Fear the reaper

When we last saw Peter Brown, he was against the wall. Ripping one of the lesser-essential leg bones from his own body to use as a weapon against a mobster. It was a cackle-inducing scene of yuck that remains one of the highlights of my personal highlight reel of contemporary fiction. Eleven years later, he’s still on the lam. Now he’s working as a doctor aboard a cruise ship. His name is Lionel Azimuth and when he extracts the bum tooth of a cruise ship staff member, it crumbles into a brown liquid. Still with the yuck.

Wild Thing by Josh Bazell is the followup to his fantastically hilarious whiz-bang gag trip Beat the Reaper, one of the best things that happened in 2010. This one has a lot of the same ingredients — lunch-gurgling scenes, sassy banter, and some genuine what-the moments. But, while plot doesn’t always have to matter in cases of great entertainment, this one is a little too loose, lacks impact in its bam! moments and goes off-roading to some pretty meh places. See: Completely unnecessary cameo by Sarah Palin.
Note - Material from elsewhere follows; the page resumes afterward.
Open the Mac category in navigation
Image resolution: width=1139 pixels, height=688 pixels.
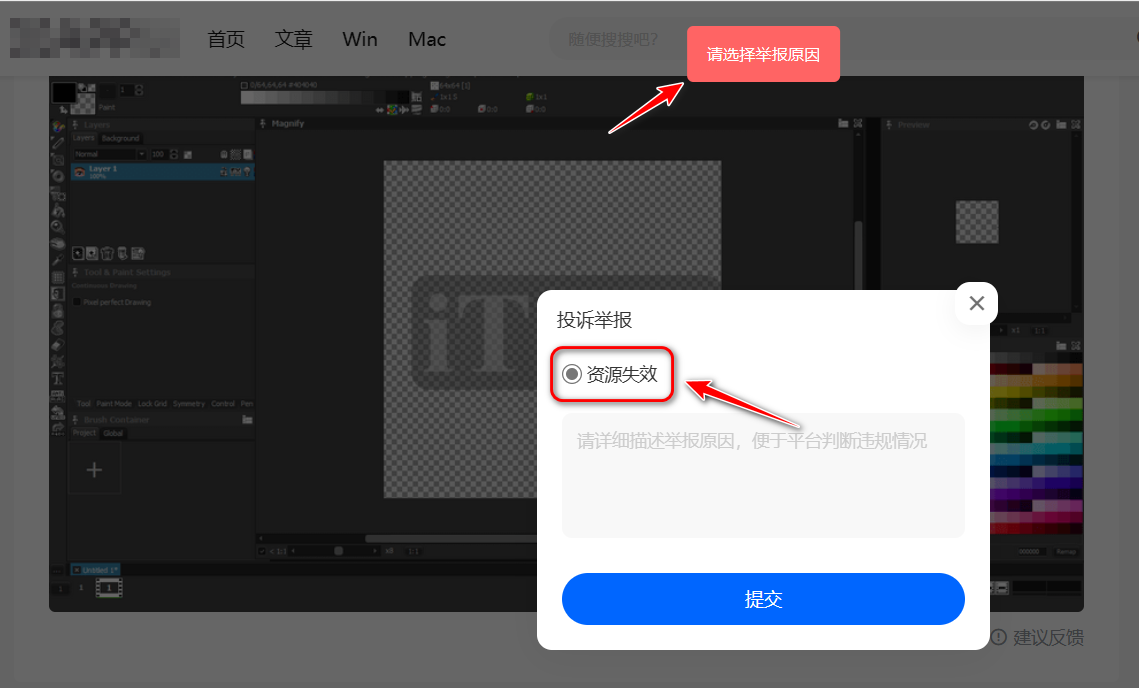pos(427,39)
It all starts on White Lake in the Boundary Waters where two teen couples are engaged in low-level petting, in one case, and full-on yelp mode in the other. Autumn Semmel dips into the lake and her boyfriend follows. When he doesn’t come up from the water, she begins to fear the lake horror of having her leg suddenly grabbed by him. Then he does come spitting up, barfing a rope of blood and not long for life. As for Autumn: “The thing rams into her from behind, clapping shut her rib cage like a book and squirting the life out of her like water from a sponge.”
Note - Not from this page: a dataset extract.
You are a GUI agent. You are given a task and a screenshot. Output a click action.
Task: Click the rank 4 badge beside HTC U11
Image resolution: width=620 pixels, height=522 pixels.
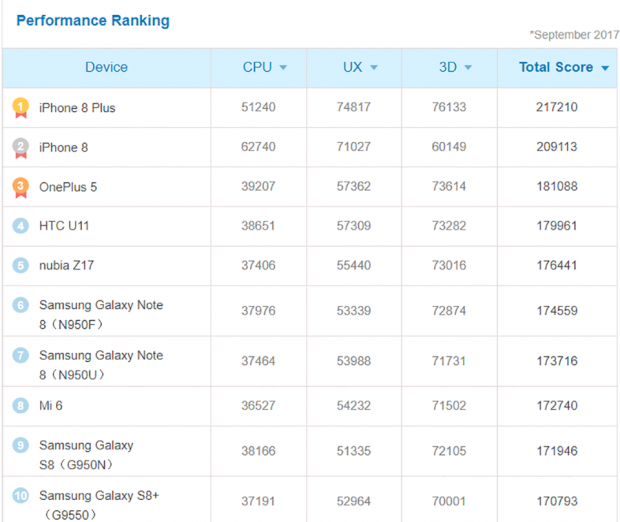point(20,226)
Uh oh. Scary sea monster skulking in the lake with a taste for human blood and guts.

The character known as Lionel Azimuth is commissioned for a job, part security, part mythbusters — by a reclusive billionaire called Rec Bill. The doctor is asked to accompany his staff paleontologist Violet in a trip to the lake to discern the truth behind the monster. They are part of a party organized by the owner of an outfitting company in a small town in Northern Minnesota, and the travel team includes a pop star, some persnickity Republicans, and a celebrity judge who will verify the legitimacy of the beast, Sarah Palin.
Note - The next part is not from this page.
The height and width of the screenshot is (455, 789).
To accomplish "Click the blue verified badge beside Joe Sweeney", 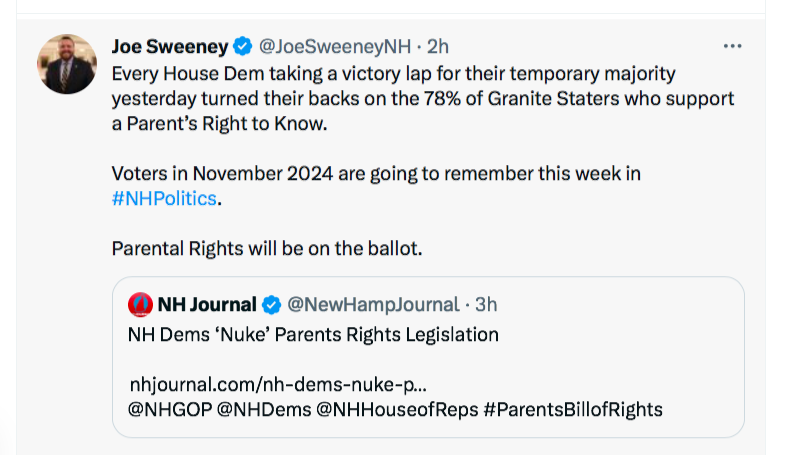I will [243, 46].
There is a strong sexual attraction between Lionel and Violet, addressed the second they meet when she asks him, with less family friendly phraseology, whether they are going to consummate this thing on this trip. The small town of Ford, Minn., is populated by a bunch of meth makers, meth heads, and meth thugs. There is also a mystery surrounding who killed Autumn Semmel’s father less than a week after her bones were crushed. And there is a shout-out to my little Northern Minnesota city:

“Right after we passed Duluth, which turns out to be a bunch of freeway exchanges between new-looking paper factories, every one of them pumping smog as big and opaque as clouds out of its stacks, we stopped at a Dairy Queen for lunch.”

Where Beat the Reaper was clever and surprising and deliciously descriptive and disgusting, this one is more self-conscious in its efforts to be clever and surprising. The big reveal feels like an episode of “Scooby Doo,” something Bazell must have been channeling a bit considering a conversation between Violet and Lionel that has her deconstructing the sexual relationships on the cartoon. For instance, that Velma is sneaking around with Fred on the side and faking gay so Shaggy will lay off of her.